Responsorial Psalm – Psalm 16(17):1,5-6,8,15 ©

I shall be filled, when I awake, with the sight of your glory, O Lord.

Lord, hear a cause that is just,
  pay heed to my cry.
Turn your ear to my prayer:
  no deceit is on my lips.

I shall be filled, when I awake, with the sight of your glory, O Lord.

  I kept my feet firmly in your paths;
  there was no faltering in my steps.
I am here and I call, you will hear me, O God.
  Turn your ear to me; hear my words.

I shall be filled, when I awake, with the sight of your glory, O Lord.

Guard me as the apple of your eye.
  Hide me in the shadow of your wings
As for me, in my justice I shall see your face
  and be filled, when I awake, with the sight of your glory.
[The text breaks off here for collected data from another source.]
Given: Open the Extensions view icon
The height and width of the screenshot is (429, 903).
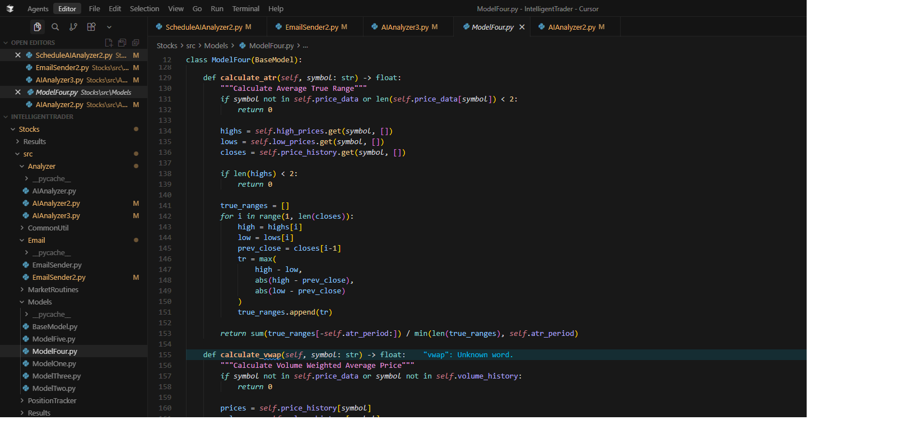Looking at the screenshot, I should coord(91,27).
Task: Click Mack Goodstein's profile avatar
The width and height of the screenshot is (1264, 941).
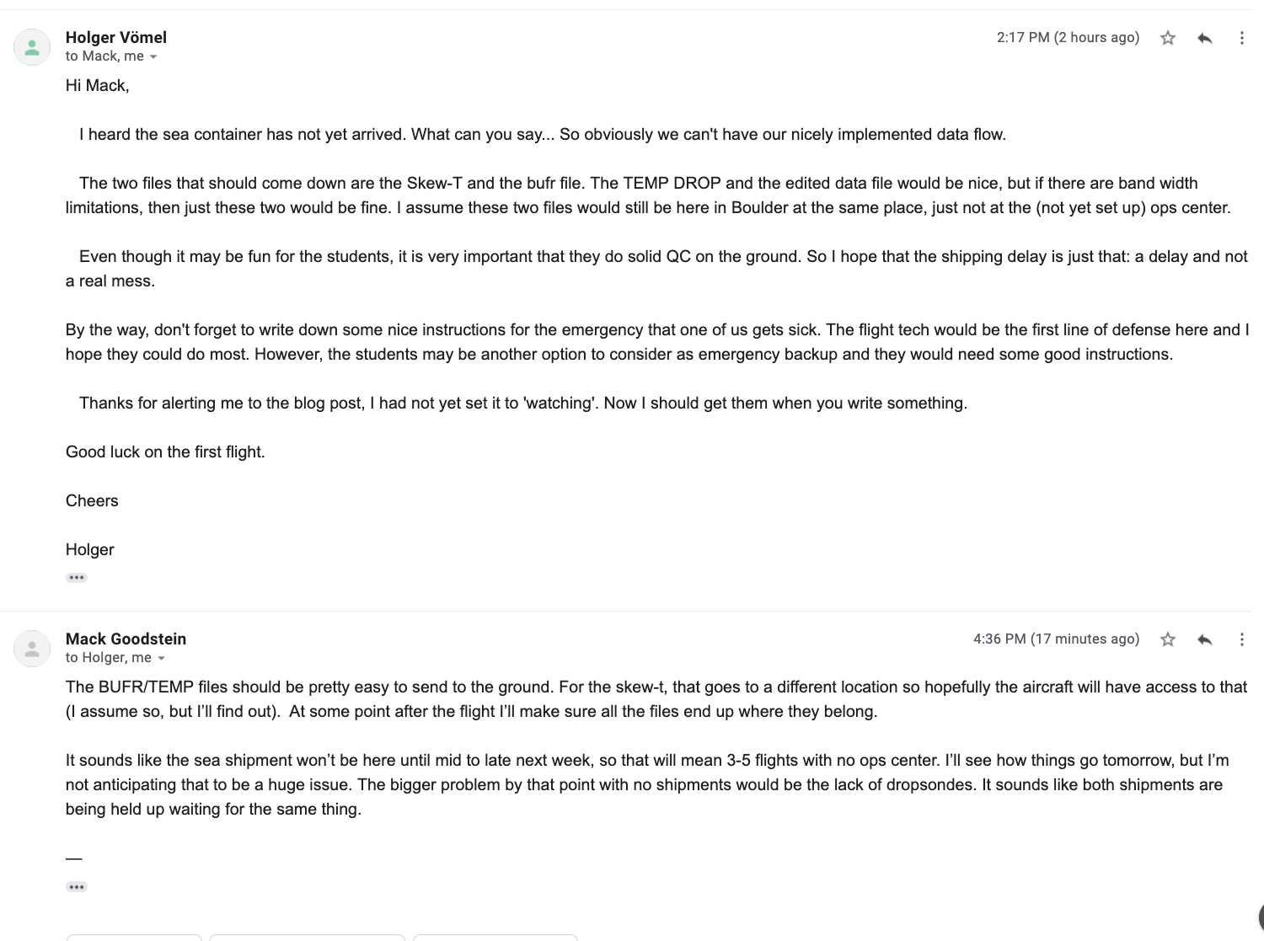Action: pos(32,649)
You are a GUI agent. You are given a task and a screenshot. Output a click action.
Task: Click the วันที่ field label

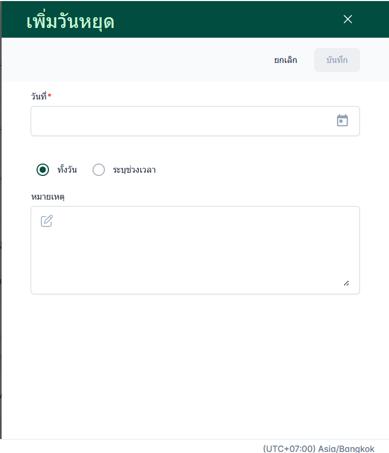click(39, 96)
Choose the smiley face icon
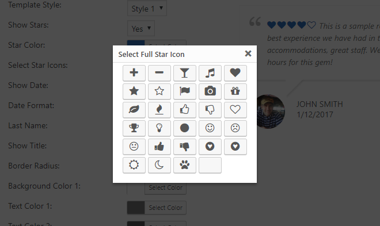380x226 pixels. point(210,128)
I shall be filled, when I awake, with the sight of your glory, O Lord.

Second Reading – 2 Thessalonians 2:16-3:5 ©

May the Lord Strengthen You in Everything Good that You Do or Say

May our Lord Jesus Christ himself, and God our Father who has given us his love and, through his grace, such inexhaustible comfort and such sure hope, comfort you and strengthen you in everything good that you do or say.

  Finally, brothers, pray for us; pray that the Lord’s message may spread quickly, and be received with honour as it was among you; and pray that we may be preserved from the interference of bigoted and evil people, for faith is not given to everyone. But the Lord is faithful, and he will give you strength and guard you from the evil one, and we, in the Lord, have every confidence that you are doing and will go on doing all that we tell you. May the Lord turn your hearts towards the love of God and the fortitude of Christ.

Gospel Acclamation – Luke 21:36

Alleluia, alleluia!

Stay awake, praying at all times
for the strength to stand with confidence
before the Son of Man.


Alternative Acclamation – Revelation 1:5, 6

Alleluia, alleluia!

Jesus Christ is the First-born from the dead:
to him be glory and power for ever and ever.


The Gospel According to Luke 20.27 - 38 ©

He is God, Not of the dead, but of the Living

Some Sadducees – those who say that there is no resurrection – approached him and they put this question to him, ‘Master, we have it from Moses in writing, that if a man’s married brother dies childless, the man must marry the widow to raise up children for his brother. Well then, there were seven brothers. The first, having married a wife, died childless. The second and then the third married the widow. And the same with all seven, they died leaving no children. Finally the woman herself died Now, at the resurrection, to which of them will she be wife since she had been married to all seven?’

  Jesus replied, ‘The children of this world take wives and husbands, but those who are judged worthy of a place in the other world and in the resurrection from the dead do not marry because they can no longer die, for they are the same as the angels, and being children of the resurrection they are sons of God. And Moses himself implies that the dead rise again, in the passage about the bush where he calls the Lord the God of Abraham, the God of Isaac and the God of Jacob. Now he is God, not of the dead, but of the living; for to him all men are in fact alive.’